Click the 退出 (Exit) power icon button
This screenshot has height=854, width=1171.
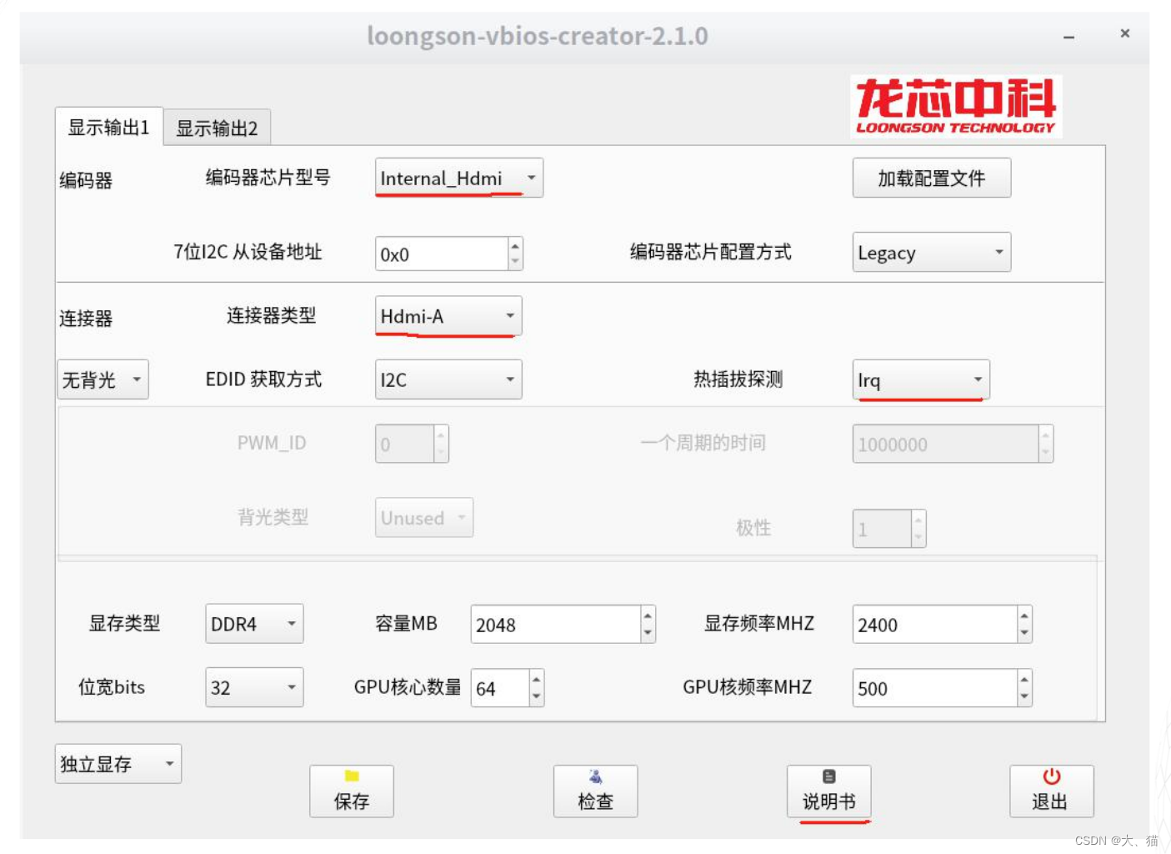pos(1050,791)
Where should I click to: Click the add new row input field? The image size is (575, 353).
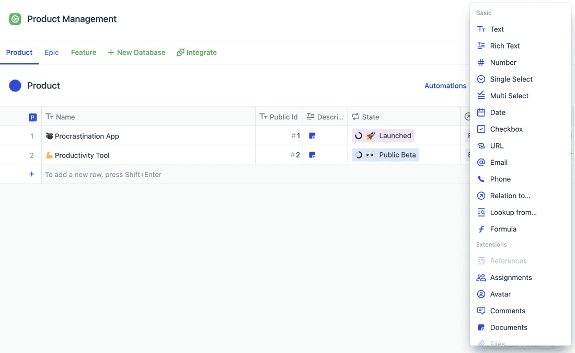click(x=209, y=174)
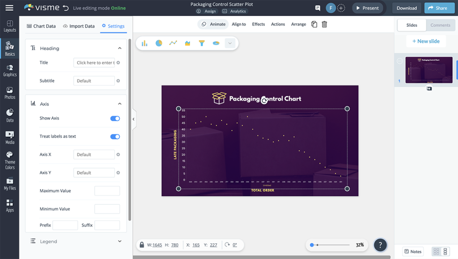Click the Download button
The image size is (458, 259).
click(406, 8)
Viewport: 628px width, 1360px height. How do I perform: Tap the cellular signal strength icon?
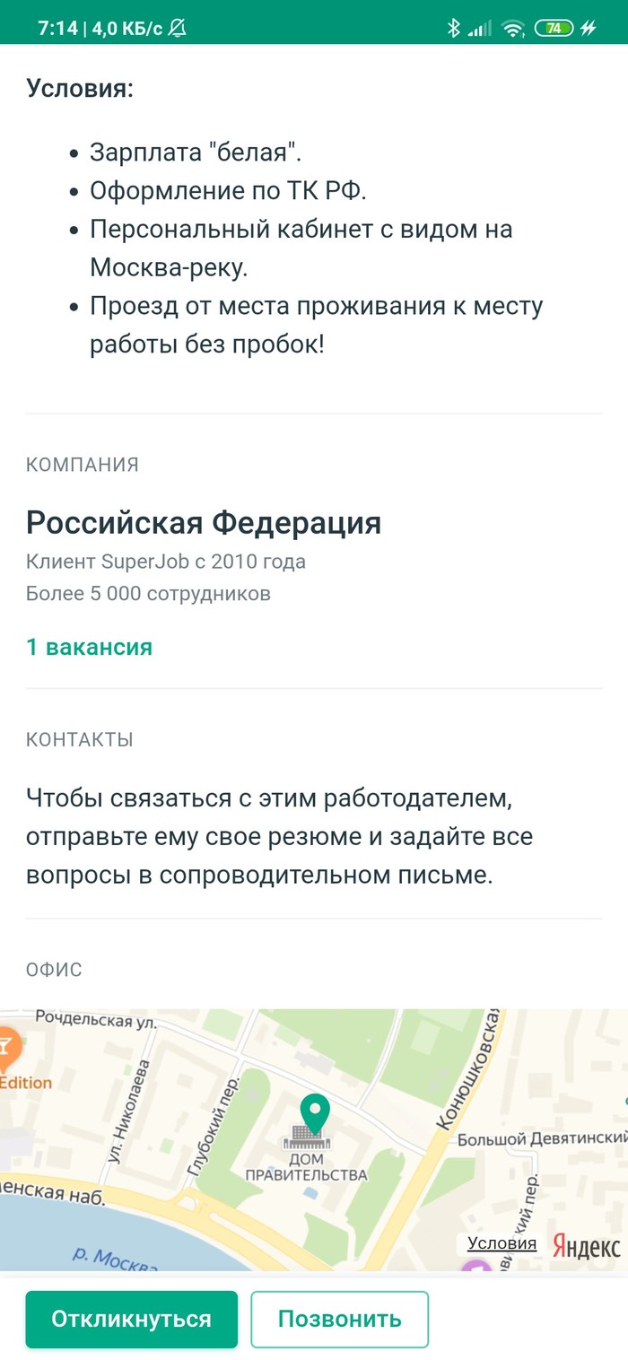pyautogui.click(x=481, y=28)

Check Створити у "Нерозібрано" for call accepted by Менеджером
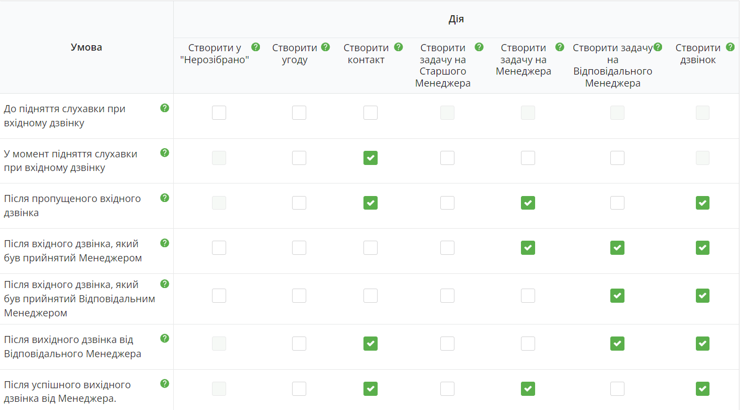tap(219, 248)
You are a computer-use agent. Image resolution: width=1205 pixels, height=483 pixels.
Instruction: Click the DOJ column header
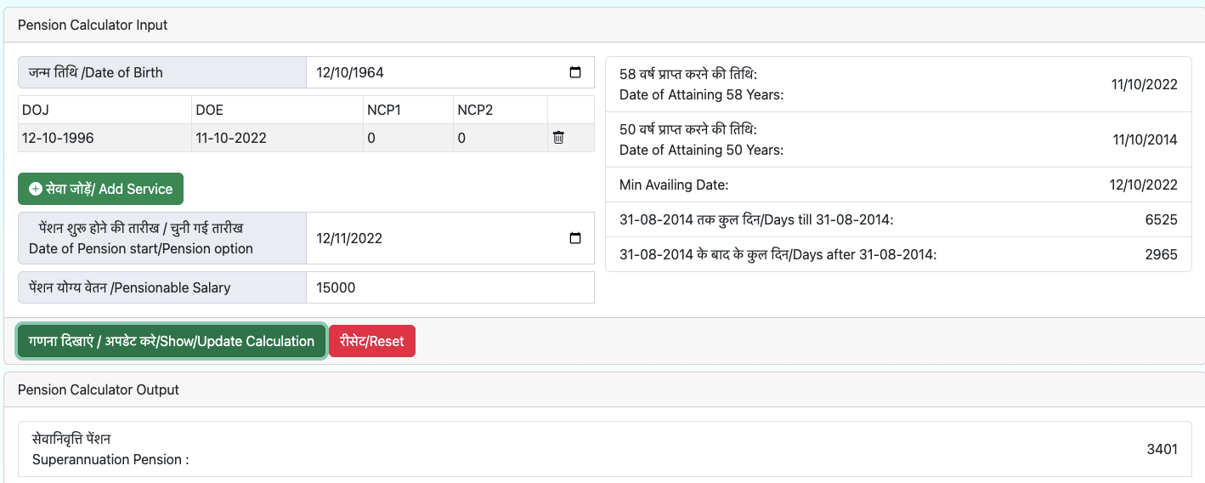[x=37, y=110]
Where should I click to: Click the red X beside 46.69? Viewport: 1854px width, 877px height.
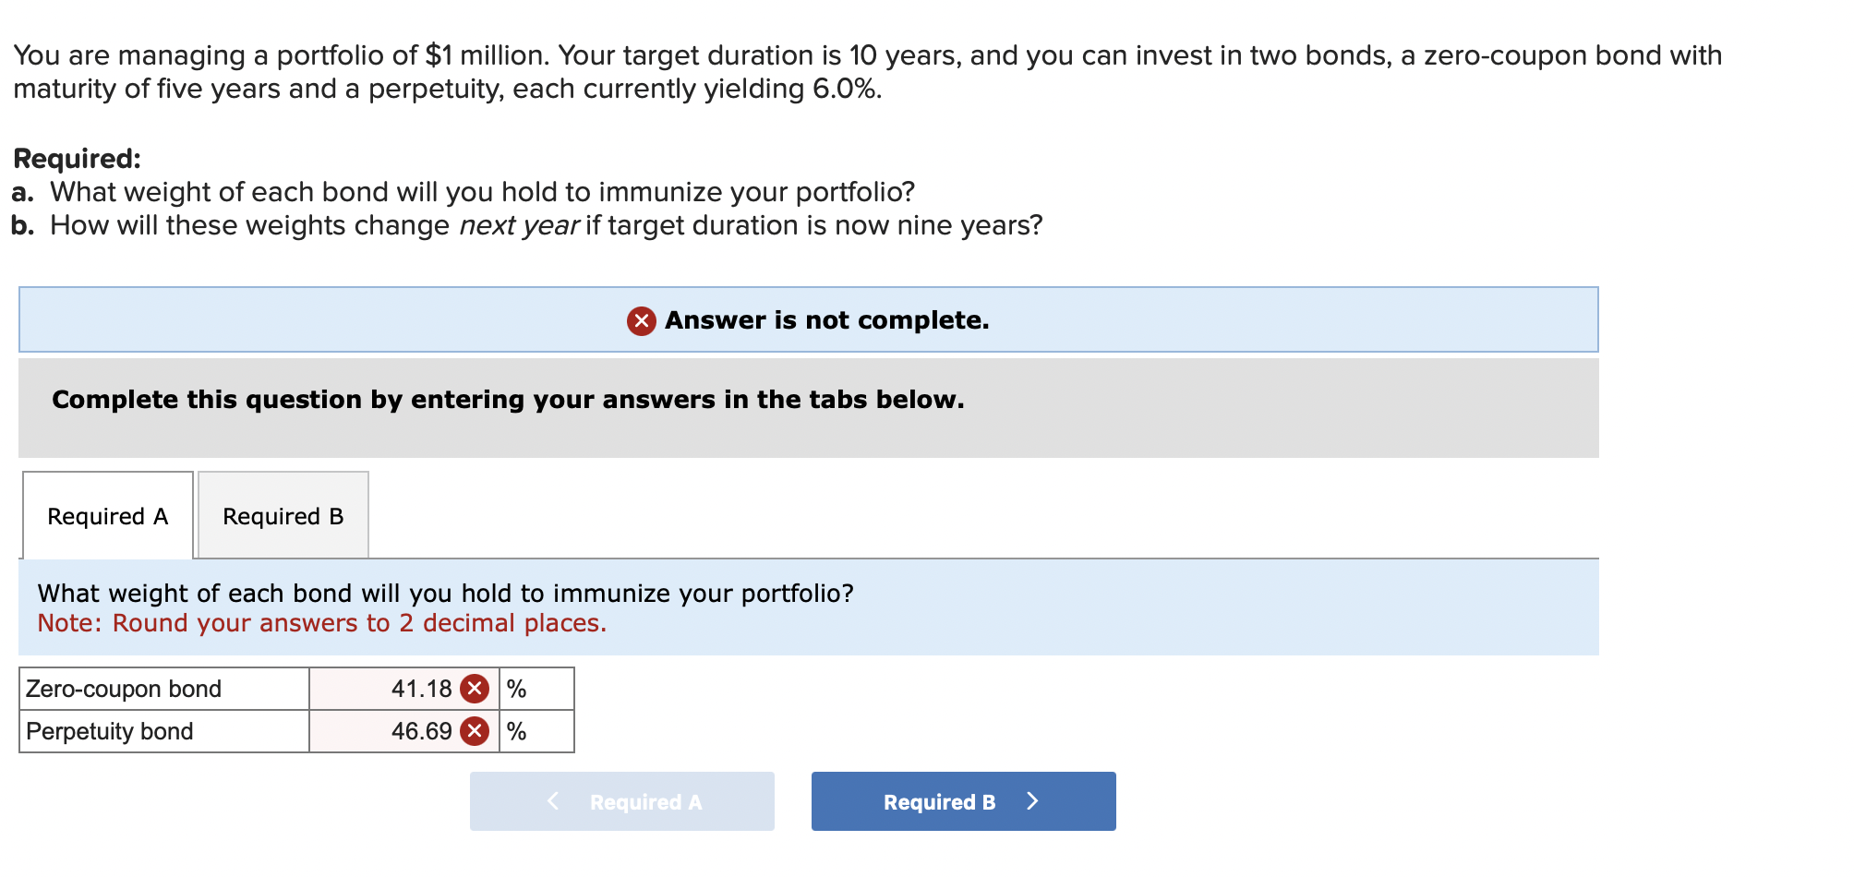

· · · ·

* _TASK DIRECTIONS_:
Retype verbatim only the lines beginning with the line that contains "You are a computer-use" and ending with the last line of the listing above; pictures are to be excluded.

* _ANSWER TO THIS EXERCISE_:
You are a computer-use agent. Image resolution: width=1205 pixels, height=483 pixels.
Instruction: Click the DOJ column header
[x=37, y=110]
Where should I click to: Click the red X beside 46.69? Viewport: 1854px width, 877px height.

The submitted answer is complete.